Robert R. Bies, PharmD, PhD
Bies is an associate professor in the department of pharmaceutical sciences at the University of Buffalo School of Pharmacy and Pharmaceutical Sciences. He is involved in the field of pharmacometrics.
William Brock, PhD
Brock is the founder of Brock Scientific Consulting LLC which provides expert-led toxicology services to the pharmaceutical, consumer product, food, medical device, and chemical industries.
Gilbert Burckart, PharmD
Burkhart is the associate director of pediatrics in the office of clinical pharmacology at the US Food and Drug Administration.
Scott Clark, PhD
Clark, of SCSClark Networks, specializes in pharmacogenomics.
Austin Combest, PharmD
Combest is the senior director of information and clinical science in global product development for PPD.
Ronald Fleming, PharmD
Fleming’s research area is oncology and provides expertise in the pharmaceutical industry.
John Edgar French, PhD
French is involved in research collaborations with DPET in the area of toxicology.
Giulia Ghibellini, PhD
Ghibellini is the director of clinical pharmacology at Teva Pharmaceuticals. Her research expertise is in the fields of pharmacokinetics and clinical pharmacology.
Natalia Gonzalez, MD
Gonzalez is involved in research in the area of neurology and clinical drug development.
Allison H. Harrell, PhD
Harrell is a geneticist at National Toxicology Program (NIH/NIEHS). Her area of research covers toxicology and drug-induced liver injury.
Alan Higgins, PhD
Higgins, of Baskerville Consulting, is an expert in the field of preclinical drug development.
Howard L. McLeod, PharmD
McLeod’s research is focused on pharmacogenomics and individualized therapy.
Alison A. Motsinger-Reif, PhD
Motsinger-Reif’s research at the North Carolina State University is focused on pharmacogenetics and bioinformatics.
Jai Narendra Patel, PharmD
At the Carolina HealthCare System’s Levine Cancer Institute, Patel is involved in preclinical drug development research.
Kenneth Phares, PhD
Phares has extensive experience in the pharmaceutical industry, specifically in the areas of preformulation, formulation development, and bioanalytical method development.
Matthew Tyler Pletcher, PhD
Pletcher is the head of Rare Disease Discovery at Roche. His research is focused on genetics and pharmacogenomics.
Bob Powell, PharmD
Powell is a clinical pharmacologist who is interested in developing better dosing strategies in emerging markets with the goal of making drugs safer and more effective.
Virginia Schmith, PhD, FCP
Schmith has extensive research experience in clinical pharmacology and pharmacometrics.
Todd Schwartz, DrPH
Schwartz is a research associate professor of biostatistics at the UNC Gillings School of Global Public Health.
Russell Thomas, PhD
Thomas is the director for the EPA’s National Center for Computational Toxicology. His research is focused on genomic biology and bioinformatics.
Daniel Weiner, PhD
Weiner’s expertise is in the field of pharmacometrics and pharmaceutical biostatistics.
Maciej Jan Zamek-Gilszczynski, PhD
Zamek-Gilszczynski is a scientific director at GlaxoSmithKline.
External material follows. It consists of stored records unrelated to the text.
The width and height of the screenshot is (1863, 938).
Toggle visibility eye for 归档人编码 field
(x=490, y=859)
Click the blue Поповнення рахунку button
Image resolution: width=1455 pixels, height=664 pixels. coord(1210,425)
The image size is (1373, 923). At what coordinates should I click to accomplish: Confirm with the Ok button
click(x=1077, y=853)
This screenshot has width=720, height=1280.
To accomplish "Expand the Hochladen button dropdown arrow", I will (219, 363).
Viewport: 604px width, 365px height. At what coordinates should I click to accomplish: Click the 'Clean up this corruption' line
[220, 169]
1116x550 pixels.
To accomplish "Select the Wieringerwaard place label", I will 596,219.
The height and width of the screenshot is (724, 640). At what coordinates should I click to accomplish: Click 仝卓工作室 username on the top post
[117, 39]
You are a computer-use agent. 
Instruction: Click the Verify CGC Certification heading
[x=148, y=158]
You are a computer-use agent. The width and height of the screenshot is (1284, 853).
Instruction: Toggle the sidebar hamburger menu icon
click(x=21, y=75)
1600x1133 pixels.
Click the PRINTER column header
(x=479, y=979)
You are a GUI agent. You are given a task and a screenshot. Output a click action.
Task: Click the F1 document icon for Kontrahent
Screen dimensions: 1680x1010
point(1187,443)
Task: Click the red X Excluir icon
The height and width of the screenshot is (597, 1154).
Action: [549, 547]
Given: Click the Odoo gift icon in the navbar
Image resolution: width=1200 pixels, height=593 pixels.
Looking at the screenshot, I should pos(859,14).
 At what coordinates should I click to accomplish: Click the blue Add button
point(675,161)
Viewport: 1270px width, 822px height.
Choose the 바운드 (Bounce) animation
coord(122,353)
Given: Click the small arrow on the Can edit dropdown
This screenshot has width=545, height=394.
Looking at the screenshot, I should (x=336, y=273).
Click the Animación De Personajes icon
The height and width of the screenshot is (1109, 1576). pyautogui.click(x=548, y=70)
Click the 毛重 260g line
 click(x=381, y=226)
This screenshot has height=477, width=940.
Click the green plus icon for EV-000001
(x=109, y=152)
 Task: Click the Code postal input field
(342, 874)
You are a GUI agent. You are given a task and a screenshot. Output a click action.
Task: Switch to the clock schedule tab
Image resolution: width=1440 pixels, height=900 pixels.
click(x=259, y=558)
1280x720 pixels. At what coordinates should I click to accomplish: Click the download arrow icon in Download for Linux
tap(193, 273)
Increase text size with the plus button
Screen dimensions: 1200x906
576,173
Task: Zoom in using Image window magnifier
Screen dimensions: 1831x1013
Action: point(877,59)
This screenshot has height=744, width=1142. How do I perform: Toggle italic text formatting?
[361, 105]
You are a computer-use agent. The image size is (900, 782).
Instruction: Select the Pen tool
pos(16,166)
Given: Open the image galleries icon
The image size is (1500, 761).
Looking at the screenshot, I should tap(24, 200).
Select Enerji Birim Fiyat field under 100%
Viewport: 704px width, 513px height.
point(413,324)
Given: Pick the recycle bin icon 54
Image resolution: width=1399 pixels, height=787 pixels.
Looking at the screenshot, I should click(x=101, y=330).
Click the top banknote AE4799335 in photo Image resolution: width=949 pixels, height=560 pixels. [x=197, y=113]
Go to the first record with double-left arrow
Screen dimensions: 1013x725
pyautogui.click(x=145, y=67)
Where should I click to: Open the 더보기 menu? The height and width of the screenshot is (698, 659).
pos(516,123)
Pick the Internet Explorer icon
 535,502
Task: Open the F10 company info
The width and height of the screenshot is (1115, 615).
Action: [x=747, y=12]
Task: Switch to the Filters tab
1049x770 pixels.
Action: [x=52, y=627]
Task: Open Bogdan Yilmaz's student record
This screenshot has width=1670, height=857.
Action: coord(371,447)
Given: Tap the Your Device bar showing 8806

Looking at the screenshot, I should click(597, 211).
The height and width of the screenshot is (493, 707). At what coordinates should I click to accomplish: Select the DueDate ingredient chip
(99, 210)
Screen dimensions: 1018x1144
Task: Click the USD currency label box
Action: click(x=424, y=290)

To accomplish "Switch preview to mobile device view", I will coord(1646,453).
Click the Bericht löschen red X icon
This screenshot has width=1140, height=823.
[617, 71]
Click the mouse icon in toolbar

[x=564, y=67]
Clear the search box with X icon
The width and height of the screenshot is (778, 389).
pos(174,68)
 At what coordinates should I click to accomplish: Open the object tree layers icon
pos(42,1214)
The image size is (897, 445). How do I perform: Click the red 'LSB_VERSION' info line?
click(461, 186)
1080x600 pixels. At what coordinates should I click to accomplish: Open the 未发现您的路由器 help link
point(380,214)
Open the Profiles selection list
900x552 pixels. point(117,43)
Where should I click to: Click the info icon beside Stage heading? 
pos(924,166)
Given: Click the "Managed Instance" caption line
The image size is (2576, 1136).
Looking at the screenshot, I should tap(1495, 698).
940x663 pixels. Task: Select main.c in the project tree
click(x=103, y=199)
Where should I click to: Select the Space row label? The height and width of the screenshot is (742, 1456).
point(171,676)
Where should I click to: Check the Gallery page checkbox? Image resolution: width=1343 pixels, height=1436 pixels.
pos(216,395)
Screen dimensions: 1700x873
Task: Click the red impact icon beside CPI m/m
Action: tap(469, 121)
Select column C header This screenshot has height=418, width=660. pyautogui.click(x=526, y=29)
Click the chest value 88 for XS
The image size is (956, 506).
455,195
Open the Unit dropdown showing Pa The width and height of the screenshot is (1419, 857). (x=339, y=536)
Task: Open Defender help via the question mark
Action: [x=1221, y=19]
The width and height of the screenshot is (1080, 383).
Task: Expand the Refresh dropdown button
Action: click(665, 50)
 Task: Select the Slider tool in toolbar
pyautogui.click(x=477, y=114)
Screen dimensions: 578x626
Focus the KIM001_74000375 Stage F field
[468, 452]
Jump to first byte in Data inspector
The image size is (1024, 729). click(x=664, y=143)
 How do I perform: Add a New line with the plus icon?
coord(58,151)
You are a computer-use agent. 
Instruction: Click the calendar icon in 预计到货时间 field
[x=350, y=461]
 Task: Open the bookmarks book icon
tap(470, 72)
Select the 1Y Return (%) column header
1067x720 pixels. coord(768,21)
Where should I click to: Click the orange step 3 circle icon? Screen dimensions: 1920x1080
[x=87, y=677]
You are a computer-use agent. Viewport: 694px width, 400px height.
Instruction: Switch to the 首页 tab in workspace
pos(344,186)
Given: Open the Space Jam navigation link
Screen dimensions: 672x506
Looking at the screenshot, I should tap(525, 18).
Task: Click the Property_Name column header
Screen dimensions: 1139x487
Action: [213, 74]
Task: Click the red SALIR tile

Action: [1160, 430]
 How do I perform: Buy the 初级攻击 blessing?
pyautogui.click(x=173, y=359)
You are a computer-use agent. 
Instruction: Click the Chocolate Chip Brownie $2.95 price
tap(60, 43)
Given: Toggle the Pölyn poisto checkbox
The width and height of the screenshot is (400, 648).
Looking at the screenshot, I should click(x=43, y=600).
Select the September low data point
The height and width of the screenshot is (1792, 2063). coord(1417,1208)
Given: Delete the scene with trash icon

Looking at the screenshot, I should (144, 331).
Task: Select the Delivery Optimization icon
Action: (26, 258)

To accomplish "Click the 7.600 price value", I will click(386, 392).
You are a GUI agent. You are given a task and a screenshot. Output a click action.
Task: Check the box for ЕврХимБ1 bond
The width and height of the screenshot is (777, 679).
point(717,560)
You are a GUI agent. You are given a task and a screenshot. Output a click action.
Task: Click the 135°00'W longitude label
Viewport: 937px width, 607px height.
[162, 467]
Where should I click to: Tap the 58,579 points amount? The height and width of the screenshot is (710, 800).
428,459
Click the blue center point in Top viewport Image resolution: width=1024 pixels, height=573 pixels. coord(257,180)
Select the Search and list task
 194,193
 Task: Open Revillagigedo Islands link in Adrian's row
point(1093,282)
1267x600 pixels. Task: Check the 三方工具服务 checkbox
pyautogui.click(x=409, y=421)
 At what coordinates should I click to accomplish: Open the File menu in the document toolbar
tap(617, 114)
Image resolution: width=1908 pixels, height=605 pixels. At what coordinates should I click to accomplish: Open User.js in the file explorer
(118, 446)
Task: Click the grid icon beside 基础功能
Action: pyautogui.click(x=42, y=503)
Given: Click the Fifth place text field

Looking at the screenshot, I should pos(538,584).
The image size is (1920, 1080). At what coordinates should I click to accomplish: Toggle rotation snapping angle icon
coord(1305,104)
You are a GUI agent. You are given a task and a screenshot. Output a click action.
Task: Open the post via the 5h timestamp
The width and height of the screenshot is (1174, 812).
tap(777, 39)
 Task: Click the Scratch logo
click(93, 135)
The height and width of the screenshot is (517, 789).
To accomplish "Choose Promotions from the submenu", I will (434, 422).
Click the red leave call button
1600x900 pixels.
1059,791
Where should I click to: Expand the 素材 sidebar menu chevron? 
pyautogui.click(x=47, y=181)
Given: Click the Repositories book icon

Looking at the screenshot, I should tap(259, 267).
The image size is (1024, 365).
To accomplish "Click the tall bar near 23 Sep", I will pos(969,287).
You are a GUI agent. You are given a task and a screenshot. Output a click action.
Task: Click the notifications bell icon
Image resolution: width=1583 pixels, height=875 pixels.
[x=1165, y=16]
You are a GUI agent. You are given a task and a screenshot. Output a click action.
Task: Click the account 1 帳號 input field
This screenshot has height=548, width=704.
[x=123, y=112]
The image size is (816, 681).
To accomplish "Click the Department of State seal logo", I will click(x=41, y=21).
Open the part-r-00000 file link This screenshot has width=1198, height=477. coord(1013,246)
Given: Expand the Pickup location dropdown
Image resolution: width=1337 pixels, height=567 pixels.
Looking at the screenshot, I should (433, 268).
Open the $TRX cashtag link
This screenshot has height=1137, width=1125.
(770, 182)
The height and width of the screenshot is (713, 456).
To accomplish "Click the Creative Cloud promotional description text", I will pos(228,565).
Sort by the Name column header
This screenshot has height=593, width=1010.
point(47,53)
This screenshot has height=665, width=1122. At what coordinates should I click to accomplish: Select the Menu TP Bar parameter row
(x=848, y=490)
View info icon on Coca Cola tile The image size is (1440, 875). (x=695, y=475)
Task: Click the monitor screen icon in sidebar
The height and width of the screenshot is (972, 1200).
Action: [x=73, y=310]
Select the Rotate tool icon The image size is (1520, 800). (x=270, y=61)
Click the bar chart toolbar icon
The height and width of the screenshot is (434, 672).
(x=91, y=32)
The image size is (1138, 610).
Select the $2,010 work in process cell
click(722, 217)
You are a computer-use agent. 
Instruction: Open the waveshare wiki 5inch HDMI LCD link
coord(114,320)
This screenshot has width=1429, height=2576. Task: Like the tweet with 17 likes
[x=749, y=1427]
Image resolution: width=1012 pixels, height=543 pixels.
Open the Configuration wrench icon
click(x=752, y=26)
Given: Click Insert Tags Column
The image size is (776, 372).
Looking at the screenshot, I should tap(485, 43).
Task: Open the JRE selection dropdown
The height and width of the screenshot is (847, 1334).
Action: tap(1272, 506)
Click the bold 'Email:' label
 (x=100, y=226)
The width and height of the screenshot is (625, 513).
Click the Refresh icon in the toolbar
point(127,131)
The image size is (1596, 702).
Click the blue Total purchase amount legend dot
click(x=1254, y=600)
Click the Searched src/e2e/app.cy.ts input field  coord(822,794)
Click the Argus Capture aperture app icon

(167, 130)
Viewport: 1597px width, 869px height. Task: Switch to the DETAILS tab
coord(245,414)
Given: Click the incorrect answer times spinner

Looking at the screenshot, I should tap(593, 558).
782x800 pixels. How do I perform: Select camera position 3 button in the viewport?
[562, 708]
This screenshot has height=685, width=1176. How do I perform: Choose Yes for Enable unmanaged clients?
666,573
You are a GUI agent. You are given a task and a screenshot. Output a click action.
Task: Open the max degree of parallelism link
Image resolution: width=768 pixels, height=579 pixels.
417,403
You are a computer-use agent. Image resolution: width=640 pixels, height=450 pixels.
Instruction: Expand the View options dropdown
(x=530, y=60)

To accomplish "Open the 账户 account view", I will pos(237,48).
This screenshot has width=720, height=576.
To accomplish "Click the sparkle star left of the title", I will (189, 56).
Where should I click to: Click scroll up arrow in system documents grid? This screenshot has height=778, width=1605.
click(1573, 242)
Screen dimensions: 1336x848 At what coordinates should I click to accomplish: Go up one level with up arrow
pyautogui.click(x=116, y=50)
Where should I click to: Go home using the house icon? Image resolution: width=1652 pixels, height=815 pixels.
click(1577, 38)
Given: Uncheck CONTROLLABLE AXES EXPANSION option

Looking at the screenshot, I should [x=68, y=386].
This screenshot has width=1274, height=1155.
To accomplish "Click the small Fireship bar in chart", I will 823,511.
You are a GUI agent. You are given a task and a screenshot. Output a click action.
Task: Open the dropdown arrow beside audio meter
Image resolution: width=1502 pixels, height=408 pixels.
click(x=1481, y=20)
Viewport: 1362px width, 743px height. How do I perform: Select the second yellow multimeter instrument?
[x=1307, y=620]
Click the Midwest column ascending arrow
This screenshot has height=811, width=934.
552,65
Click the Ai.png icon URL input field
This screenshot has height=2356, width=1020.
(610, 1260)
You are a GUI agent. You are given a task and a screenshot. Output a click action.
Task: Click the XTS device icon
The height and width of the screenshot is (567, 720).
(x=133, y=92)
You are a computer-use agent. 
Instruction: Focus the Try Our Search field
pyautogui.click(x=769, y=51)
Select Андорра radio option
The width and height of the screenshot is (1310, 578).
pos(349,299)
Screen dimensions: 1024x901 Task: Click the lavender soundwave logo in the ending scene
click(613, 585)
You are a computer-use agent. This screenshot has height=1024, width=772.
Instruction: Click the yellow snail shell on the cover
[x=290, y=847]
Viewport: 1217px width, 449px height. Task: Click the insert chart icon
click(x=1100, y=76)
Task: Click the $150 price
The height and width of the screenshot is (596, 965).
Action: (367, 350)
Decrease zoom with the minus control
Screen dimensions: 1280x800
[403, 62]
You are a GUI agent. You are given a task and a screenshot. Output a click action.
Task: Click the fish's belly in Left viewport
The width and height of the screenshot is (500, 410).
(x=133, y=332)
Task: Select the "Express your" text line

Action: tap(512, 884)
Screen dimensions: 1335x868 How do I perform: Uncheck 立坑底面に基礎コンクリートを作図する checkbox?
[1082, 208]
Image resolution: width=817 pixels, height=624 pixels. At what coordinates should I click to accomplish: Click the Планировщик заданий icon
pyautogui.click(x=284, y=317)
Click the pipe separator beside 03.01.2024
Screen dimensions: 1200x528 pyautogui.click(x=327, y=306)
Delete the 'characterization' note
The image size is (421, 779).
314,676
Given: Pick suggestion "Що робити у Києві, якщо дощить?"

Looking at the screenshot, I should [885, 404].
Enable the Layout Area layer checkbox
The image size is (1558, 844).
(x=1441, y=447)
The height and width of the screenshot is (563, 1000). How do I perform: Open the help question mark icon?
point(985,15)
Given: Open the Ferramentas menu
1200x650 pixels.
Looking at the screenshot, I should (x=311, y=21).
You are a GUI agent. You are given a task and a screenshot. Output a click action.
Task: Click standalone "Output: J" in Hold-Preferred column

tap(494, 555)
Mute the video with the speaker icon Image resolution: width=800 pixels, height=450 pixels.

His research focuses on preclinical drug development.
Zhiynag Zhao, PhD
Zhao is the Chief Scientific Officer at Alliance Pharma. His area of research is pharmacokinetics and drug metabolism.
James Heyward Hull, Pharm.D., M.S., is a professor emeritus with the Division of Pharmacotherapy and Experimental Therapeutics. He has expertise in design of clinical drug trials, optimization of study efficiency through better design & analysis strategies and techniques for analysis of concentration-response data.